Poetry in your sandwiches

Michele Leggott was delayed at Auckland airport, leaving chair Bernadette Hall to entertain us with one of her enveloping and sensuous poems before introducing the five other poets whose voices would fill our lunch hour with stories of Korean love hotels, beheaded chickens, Antarctic landings, love, hate, humour, history and nostalgia.

The big news of the session was that Rhian Gallagher (a New Zealand poet living mostly in the UK) has just been awarded the 2008 Janet Frame Literary Trust award (to the tune of around $10,000). I can see the appeal in her poetry, though to me it was the least inventive of the session.
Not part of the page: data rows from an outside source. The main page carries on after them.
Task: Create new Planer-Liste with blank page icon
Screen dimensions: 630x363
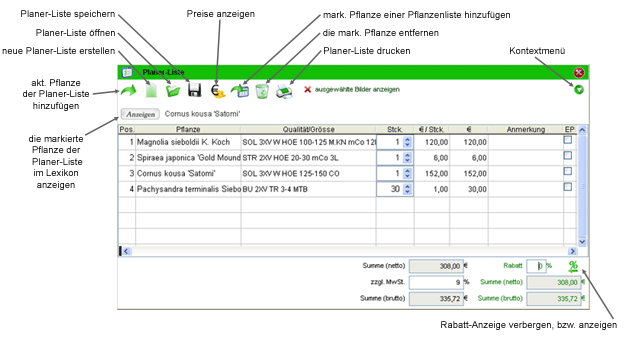Action: pos(151,90)
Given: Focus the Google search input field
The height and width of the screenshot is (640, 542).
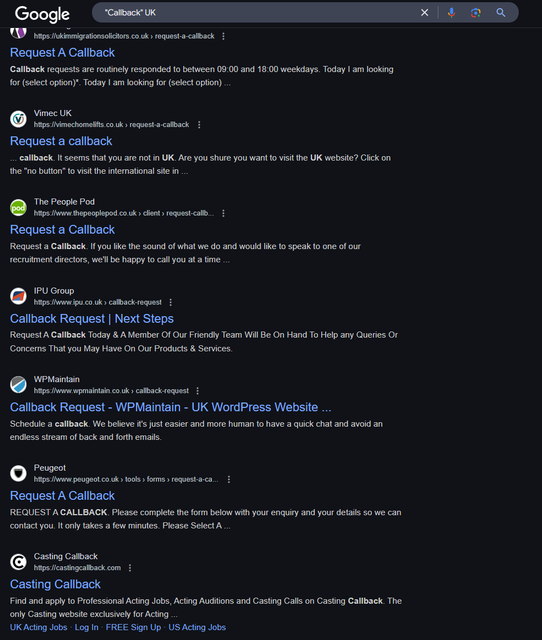Looking at the screenshot, I should pos(257,13).
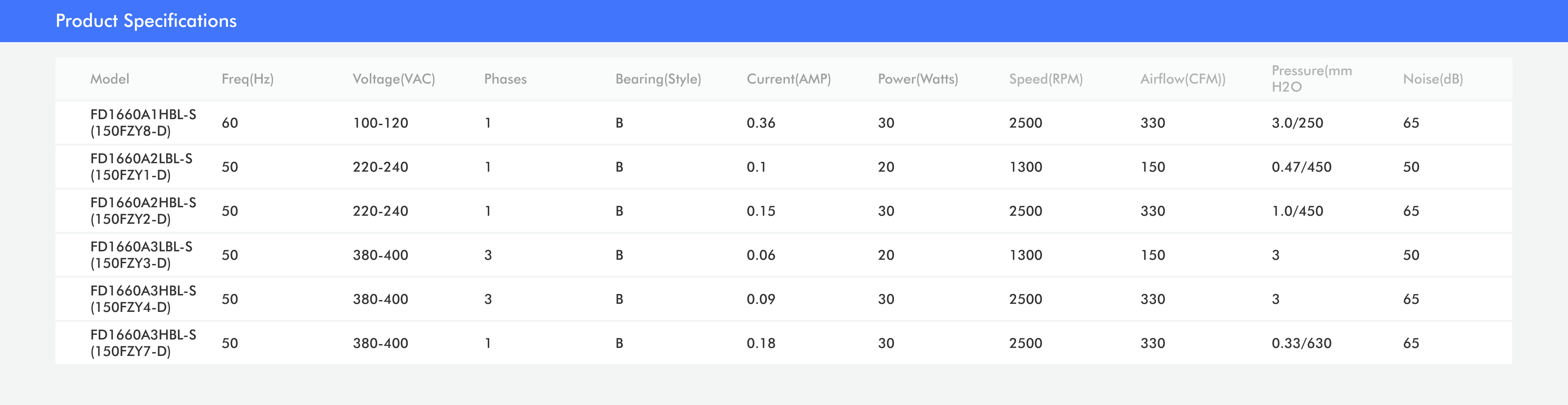Select the Noise(dB) column header

(x=1433, y=79)
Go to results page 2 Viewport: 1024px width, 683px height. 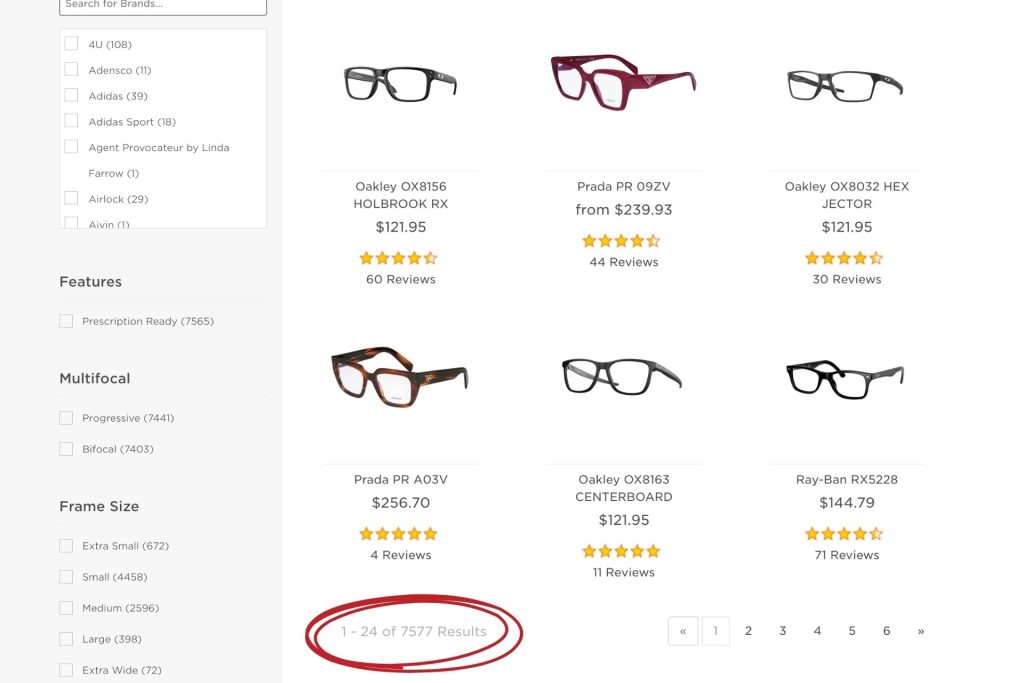pyautogui.click(x=748, y=631)
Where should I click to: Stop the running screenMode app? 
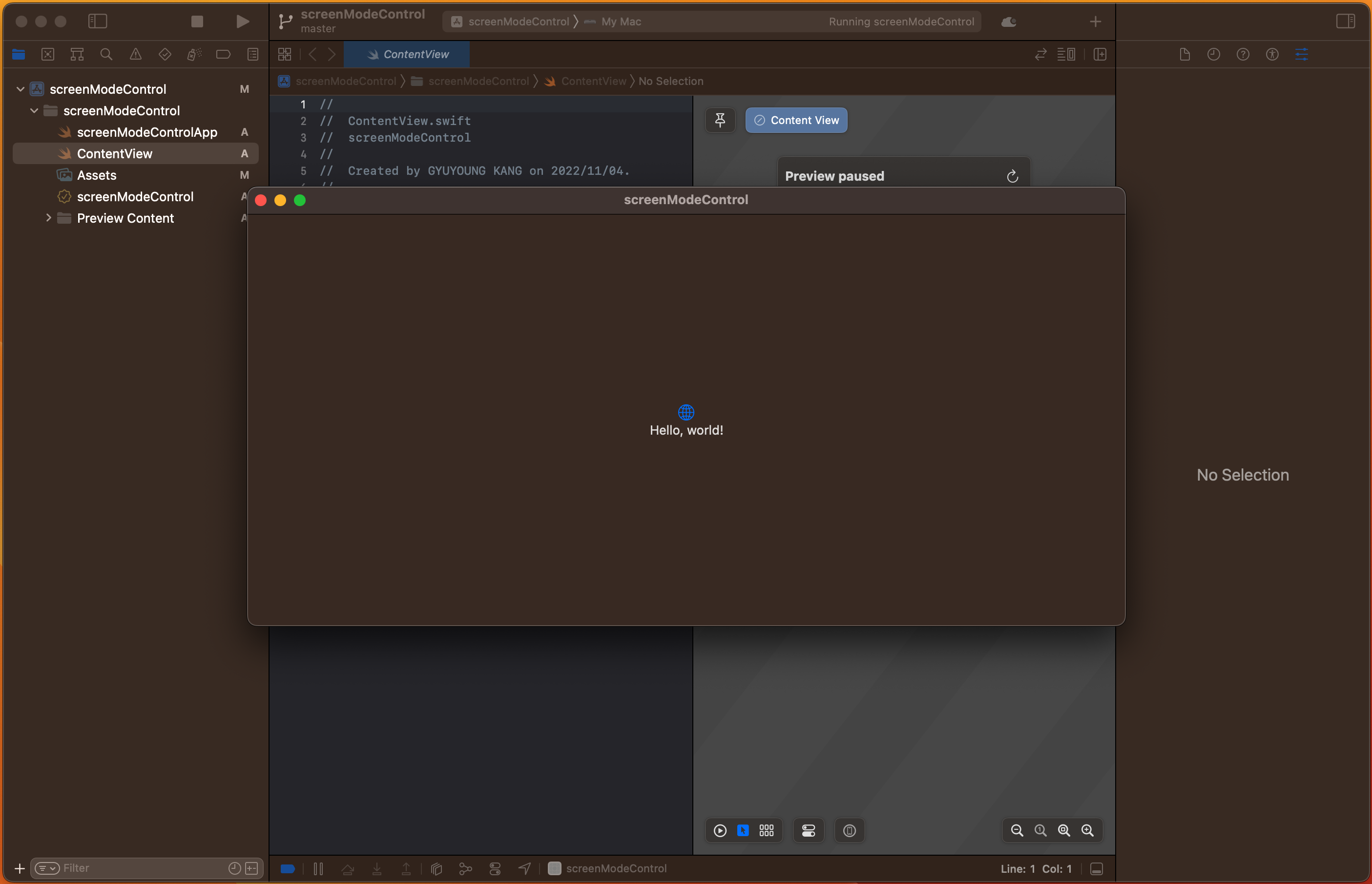[197, 22]
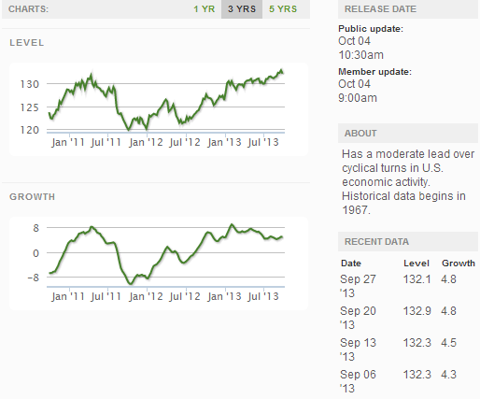This screenshot has width=480, height=399.
Task: Click the 130 gridline label on Level chart
Action: coord(29,84)
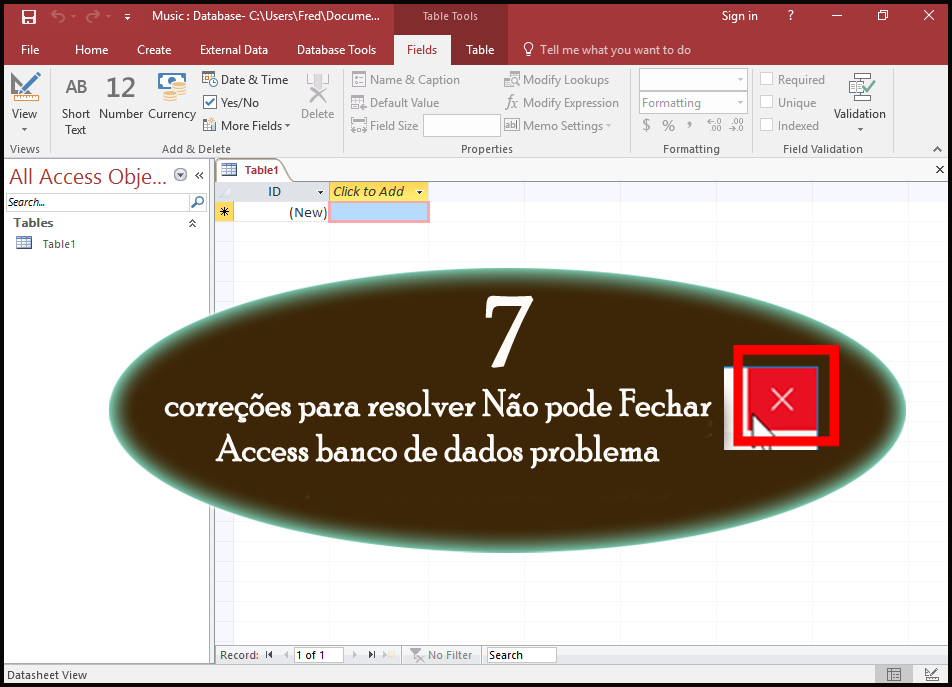Select the Table tab under Table Tools

[x=479, y=49]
Even though his language is plainer, I am impressed by the honesty of Chris Orsman’s voice – I feel he isn’t trying anything on, he tells it as he sees it and while his poems are long, his images are briefly sketched and give a sudden, clear view of scenes you would never have thought to imagine.
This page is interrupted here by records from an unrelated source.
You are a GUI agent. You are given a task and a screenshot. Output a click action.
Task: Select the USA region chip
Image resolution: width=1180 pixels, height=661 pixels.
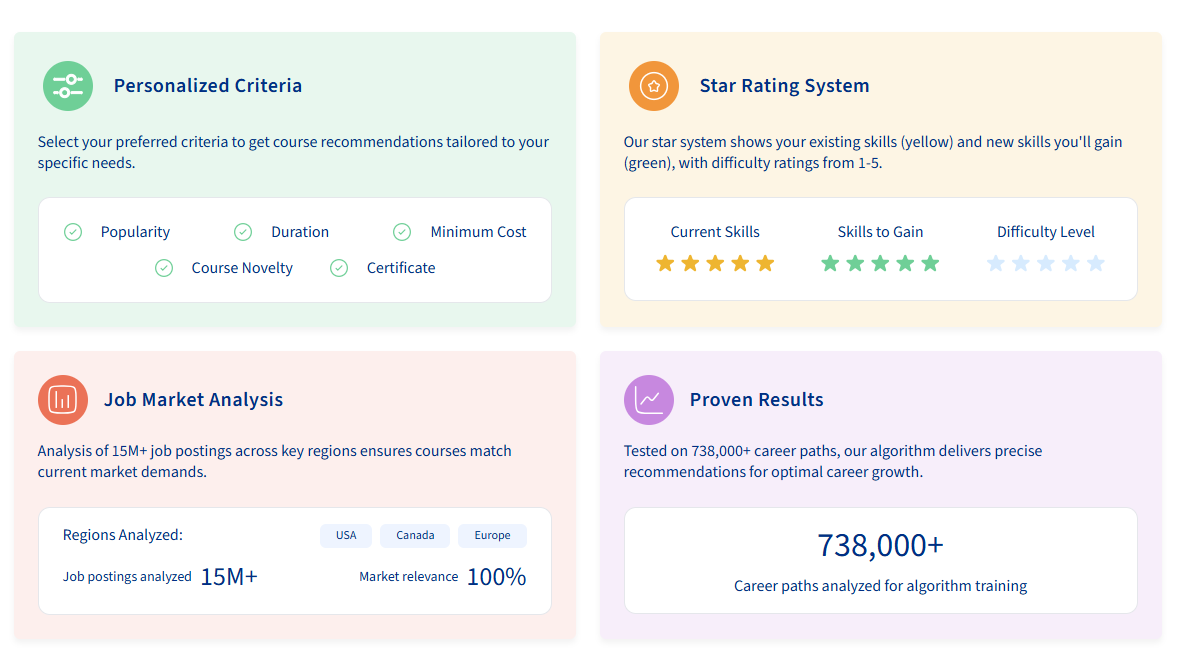point(345,535)
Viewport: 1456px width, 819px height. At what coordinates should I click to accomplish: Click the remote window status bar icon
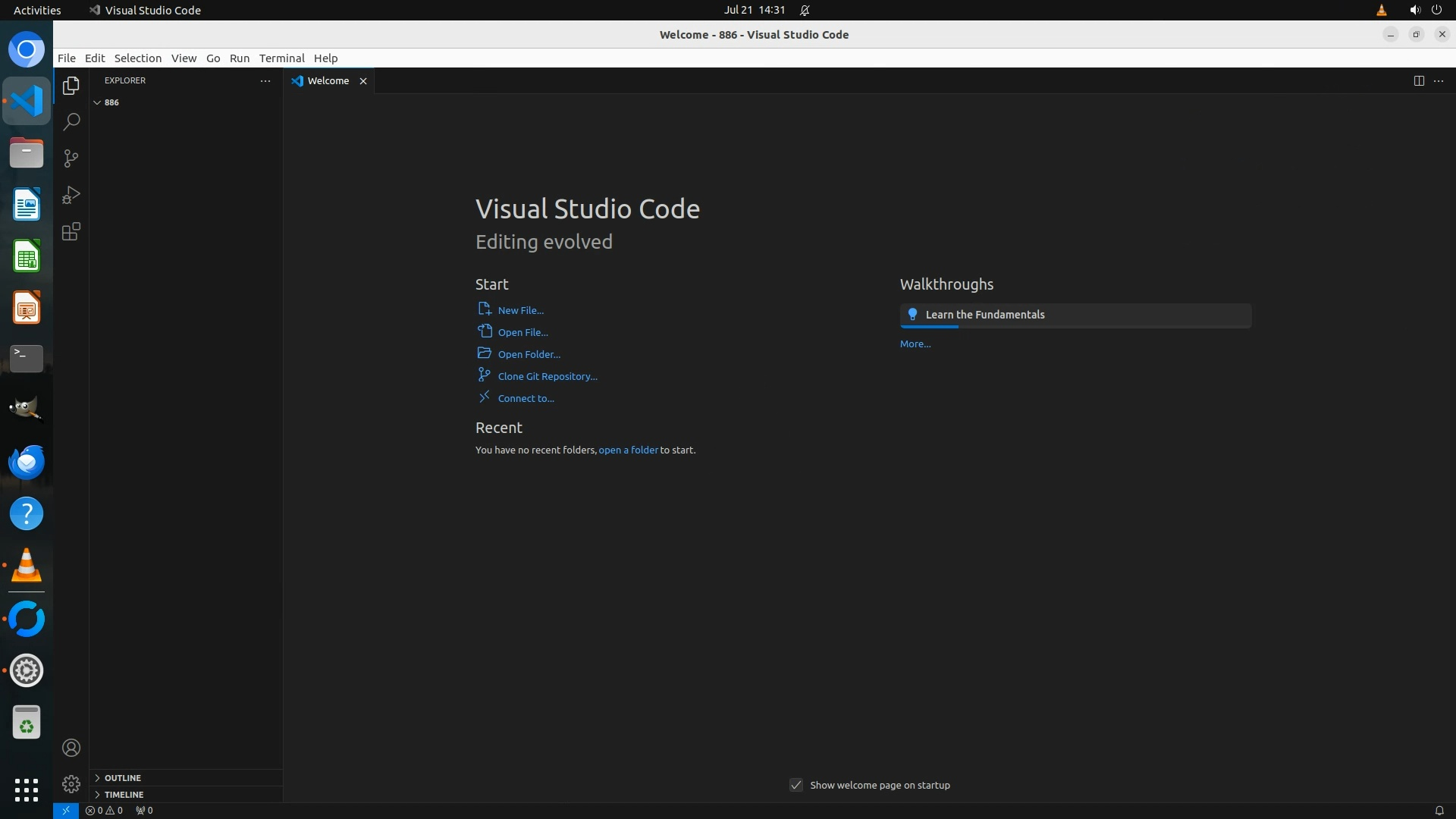66,810
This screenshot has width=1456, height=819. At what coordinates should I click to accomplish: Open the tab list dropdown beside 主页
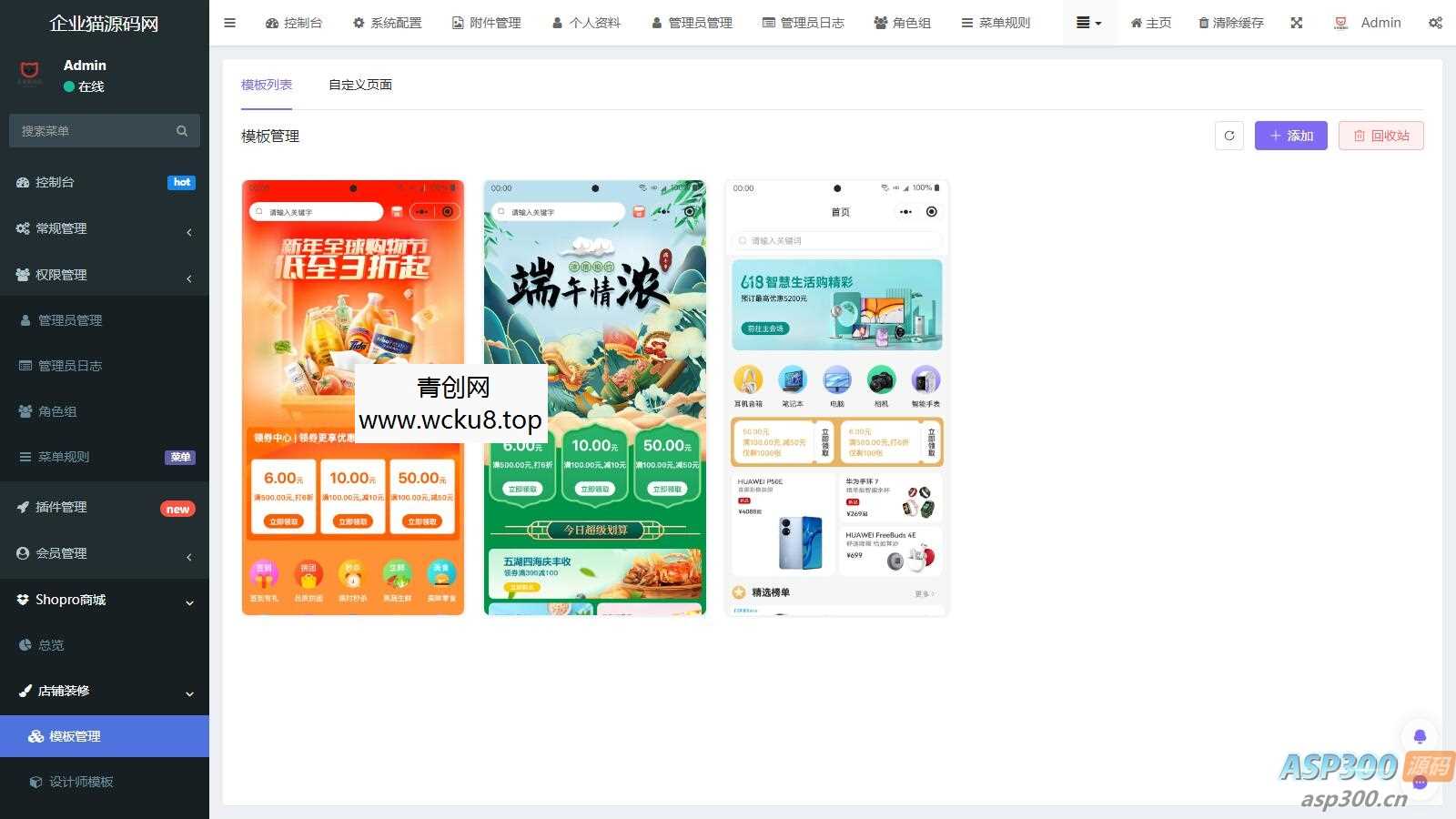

Aussie poet Geoff Page has an impressive history of publishing (16 collections to his name), plus an array of awards, residencies and years of travel. What I enjoyed most about his poems is their ambivalencies – something he pointed out himself – as if he uses poetry to argue with himself but never plans to reach definitive answers. His arguing may be playful, but the subjects he argues about are not always – many of his poems deal boldly and feelingly with racial and land issues in Australia.

Tom Weston
Tom Weston

The highlight of the session came at the end, when my mind (and belly) were starting to stray from focused listening. It was Tom Weston’s poetry that startled and delighted me in the way I always hope poetry will – with wholly unexpected turns, rampant imagination and unexplained metaphors that leave a lovely and unfamiliar taste in my mouth. He has published four collections, two of which are collaborations with painter Joanna Braithwaite.